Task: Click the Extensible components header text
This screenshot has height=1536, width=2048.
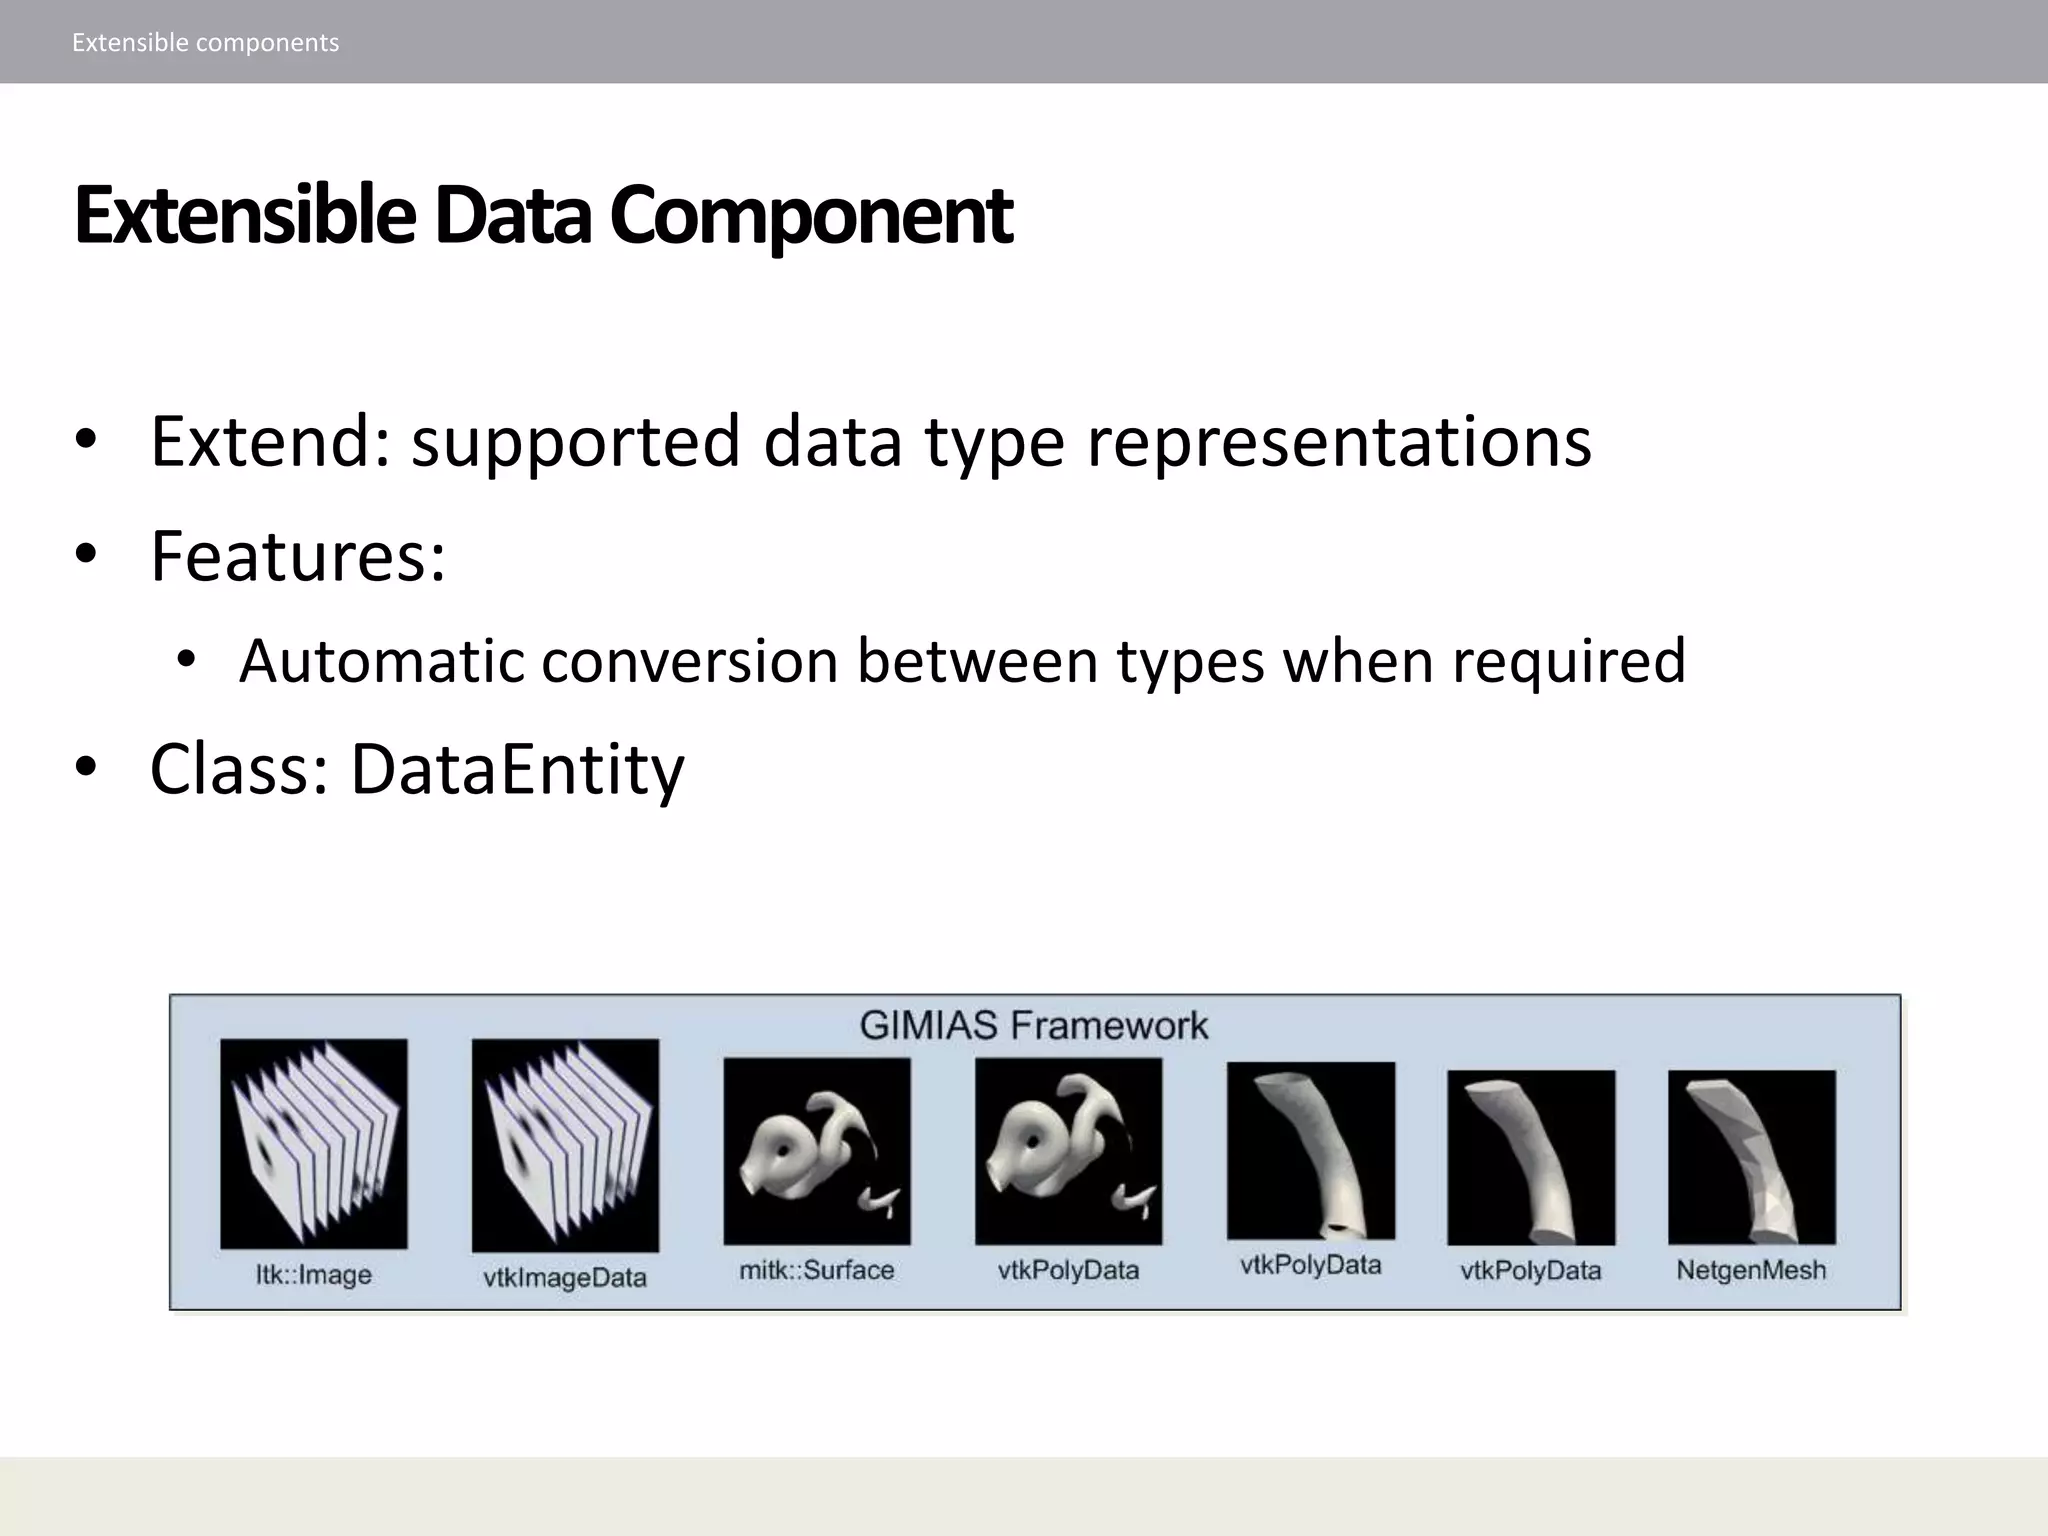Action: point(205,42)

---

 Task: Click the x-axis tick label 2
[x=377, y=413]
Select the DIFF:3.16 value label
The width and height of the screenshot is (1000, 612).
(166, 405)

---

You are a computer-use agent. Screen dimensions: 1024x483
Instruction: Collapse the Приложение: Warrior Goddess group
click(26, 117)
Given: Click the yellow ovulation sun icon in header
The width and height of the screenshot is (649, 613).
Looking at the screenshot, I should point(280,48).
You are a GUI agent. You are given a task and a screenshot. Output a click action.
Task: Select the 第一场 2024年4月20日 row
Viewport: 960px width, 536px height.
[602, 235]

▶ _What to produce_
What lines in the data above contain the word "Select"? Copy them all.

▶ _Response_
Select the DIFF:3.16 value label
Task: Select the 第一场 2024年4月20日 row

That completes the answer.